The Greeley-Weld County Airport plays an important role in our local community. Local doctors fly from our airport to eastern Colorado, southern Nebraska and western Kansas to provide medical services to these rural communities. Three days a week, cardiologists and other specialists use small aircraft travel to provide services in the rural communities where they are needed, which would otherwise be lacking. Without these small aircraft, patients would be forced to drive hours to see a specialist.
What’s more, our airport is a lifeline for patients in these rural areas who need critical medical treatment that is not provided in their local communities. With a population base of about 450,000 people within 35 miles, Northern Colorado Medical Center offers a wide range of services and specialty practices that are not available in outlying areas. It has an award-winning cardiac program, a highly-rated cancer institute and serves as a level II trauma center. Our airport is also used for a number of medflight transports, with aerial ambulance services flying out to car crashes and other accidents to provide lifesaving services on an emergency basis.

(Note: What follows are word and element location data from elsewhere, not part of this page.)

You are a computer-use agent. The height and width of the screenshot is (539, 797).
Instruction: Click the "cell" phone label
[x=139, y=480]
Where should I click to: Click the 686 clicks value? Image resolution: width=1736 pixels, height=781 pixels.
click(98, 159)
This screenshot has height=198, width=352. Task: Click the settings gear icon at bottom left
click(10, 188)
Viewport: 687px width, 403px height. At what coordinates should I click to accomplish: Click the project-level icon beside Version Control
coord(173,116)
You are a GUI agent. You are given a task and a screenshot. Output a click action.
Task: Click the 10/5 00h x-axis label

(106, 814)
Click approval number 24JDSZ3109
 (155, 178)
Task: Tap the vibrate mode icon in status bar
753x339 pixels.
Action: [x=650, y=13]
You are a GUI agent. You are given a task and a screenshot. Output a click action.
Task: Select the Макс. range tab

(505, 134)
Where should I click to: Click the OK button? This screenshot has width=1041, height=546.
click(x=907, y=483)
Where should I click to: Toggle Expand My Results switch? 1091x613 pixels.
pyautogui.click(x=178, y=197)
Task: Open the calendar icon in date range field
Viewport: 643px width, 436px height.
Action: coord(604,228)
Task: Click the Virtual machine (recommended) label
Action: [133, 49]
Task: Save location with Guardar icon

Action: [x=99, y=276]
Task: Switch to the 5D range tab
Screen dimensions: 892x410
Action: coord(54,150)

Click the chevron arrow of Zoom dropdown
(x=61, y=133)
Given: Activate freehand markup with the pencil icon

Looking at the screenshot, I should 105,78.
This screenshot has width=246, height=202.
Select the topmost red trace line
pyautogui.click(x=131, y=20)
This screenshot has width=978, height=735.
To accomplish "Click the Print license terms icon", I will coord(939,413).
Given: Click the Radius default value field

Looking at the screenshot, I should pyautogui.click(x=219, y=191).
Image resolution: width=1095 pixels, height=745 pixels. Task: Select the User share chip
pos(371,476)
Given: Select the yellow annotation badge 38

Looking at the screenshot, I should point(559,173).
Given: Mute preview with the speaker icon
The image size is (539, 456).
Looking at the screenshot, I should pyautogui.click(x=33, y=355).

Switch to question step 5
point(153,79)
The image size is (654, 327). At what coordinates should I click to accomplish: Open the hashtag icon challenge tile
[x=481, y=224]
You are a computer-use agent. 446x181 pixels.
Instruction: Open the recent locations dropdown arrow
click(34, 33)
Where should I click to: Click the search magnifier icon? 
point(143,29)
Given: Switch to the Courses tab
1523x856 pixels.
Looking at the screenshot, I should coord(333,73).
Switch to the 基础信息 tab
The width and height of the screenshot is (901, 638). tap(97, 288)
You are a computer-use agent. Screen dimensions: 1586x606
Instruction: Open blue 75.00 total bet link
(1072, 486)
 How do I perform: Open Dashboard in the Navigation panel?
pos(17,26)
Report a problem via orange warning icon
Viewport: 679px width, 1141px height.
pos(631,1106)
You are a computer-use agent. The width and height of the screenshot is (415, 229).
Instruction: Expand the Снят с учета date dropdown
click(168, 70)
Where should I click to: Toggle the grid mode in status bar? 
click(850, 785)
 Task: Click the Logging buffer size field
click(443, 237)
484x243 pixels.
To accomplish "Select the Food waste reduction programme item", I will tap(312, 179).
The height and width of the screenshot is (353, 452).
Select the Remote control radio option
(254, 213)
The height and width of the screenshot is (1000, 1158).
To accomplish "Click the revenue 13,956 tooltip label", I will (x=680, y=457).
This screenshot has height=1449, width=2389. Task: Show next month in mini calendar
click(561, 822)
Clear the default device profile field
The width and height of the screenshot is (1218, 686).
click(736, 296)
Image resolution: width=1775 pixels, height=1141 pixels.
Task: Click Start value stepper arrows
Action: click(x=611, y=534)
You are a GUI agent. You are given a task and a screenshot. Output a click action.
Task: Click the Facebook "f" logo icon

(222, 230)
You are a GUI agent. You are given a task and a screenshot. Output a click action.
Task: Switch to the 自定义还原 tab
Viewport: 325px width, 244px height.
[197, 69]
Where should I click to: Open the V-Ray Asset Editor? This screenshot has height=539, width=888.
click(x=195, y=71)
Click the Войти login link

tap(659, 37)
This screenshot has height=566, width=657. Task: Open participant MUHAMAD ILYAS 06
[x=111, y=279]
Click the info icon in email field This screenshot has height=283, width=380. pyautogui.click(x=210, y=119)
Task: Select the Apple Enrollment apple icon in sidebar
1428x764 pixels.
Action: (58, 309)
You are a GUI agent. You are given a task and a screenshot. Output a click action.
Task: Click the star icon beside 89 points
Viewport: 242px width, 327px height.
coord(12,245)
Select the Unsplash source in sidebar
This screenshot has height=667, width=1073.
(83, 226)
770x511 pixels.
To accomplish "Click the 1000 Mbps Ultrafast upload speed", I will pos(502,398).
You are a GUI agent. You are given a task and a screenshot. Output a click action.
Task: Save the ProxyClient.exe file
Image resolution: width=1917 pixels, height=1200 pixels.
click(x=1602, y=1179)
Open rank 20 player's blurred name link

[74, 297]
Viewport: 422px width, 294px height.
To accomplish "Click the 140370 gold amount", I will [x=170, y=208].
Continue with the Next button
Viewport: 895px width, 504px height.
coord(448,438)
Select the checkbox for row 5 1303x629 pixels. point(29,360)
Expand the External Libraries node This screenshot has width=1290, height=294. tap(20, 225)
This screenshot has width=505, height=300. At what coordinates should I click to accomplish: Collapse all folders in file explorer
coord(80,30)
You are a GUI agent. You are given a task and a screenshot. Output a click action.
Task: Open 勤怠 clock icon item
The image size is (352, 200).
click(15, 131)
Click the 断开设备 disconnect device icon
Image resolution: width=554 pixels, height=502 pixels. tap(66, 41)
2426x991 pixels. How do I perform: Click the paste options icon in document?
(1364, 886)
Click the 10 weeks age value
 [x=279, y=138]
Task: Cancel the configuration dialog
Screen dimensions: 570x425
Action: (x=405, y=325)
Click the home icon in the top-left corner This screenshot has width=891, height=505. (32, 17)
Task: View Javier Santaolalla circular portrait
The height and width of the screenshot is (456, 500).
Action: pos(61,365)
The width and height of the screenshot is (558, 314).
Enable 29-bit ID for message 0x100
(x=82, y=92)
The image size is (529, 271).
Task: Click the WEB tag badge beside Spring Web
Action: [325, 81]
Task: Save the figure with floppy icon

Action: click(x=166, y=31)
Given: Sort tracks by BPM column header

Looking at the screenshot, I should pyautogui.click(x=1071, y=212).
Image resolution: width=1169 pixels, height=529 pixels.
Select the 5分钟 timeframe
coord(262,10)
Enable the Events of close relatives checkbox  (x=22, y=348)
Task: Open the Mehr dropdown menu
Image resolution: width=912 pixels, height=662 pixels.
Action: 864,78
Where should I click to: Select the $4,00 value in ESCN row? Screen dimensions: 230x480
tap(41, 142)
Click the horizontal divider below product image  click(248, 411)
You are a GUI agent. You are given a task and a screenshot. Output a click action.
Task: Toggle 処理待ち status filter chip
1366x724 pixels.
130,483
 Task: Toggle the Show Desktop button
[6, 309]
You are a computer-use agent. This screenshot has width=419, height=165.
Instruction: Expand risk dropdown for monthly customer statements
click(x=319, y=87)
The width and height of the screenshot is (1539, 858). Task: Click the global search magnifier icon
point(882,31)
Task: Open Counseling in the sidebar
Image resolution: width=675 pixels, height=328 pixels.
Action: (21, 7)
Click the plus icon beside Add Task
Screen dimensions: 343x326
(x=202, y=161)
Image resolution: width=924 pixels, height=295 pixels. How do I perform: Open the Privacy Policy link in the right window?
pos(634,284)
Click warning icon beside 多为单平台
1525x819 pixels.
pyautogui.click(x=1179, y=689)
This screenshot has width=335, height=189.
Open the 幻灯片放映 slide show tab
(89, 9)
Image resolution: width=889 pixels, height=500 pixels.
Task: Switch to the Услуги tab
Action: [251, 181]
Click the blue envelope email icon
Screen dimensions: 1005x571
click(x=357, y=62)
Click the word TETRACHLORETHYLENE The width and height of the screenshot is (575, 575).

Beyond saving lives, our airport also serves agricultural aerial applicators. During peak season, these aircraft can be seen making pass after pass over our farmland, overseeing and treating our crops. In addition, companies like JBS Swift & Company, the largest employer in town, as well as Hensel Phelps Construction Co. and Norfolk Iron & Metal, rely on the airport to transport personnel, visit job sites and increase efficiency.
All of these services fall under the umbrella of general aviation and, as you can see, they play a very important role in the fabric of our society. In fact, across Colorado, general aviation airports account for $2.4 billion in economic activity each year and aviation in the state supports more than 256,000 jobs. This is the best part about our American aviation system; it is the most diverse system in the world. We have many different types of airports, aircraft and our system serves communities of all sizes, not just our largest cities.
That’s why it defies reason to me why we would try to follow countries that don’t have this type of diversity and privatize our air traffic control system in favor of a system that really only caters to the biggest airlines, airports and communities.
Under this type of system, oversight over our national air traffic control system would be dominated by private interests, which would be more interested in concentrating resources into areas where it benefits them. The ripple effect would be felt almost immediately and would be devastating to businesses and all the services that depend on our airport and our system as a whole.
As it stands now, our airspace operates for the sake of all Americans — we should keep it that way.
Gary Cyr is the airport manager for the Greeley-Weld County Airport.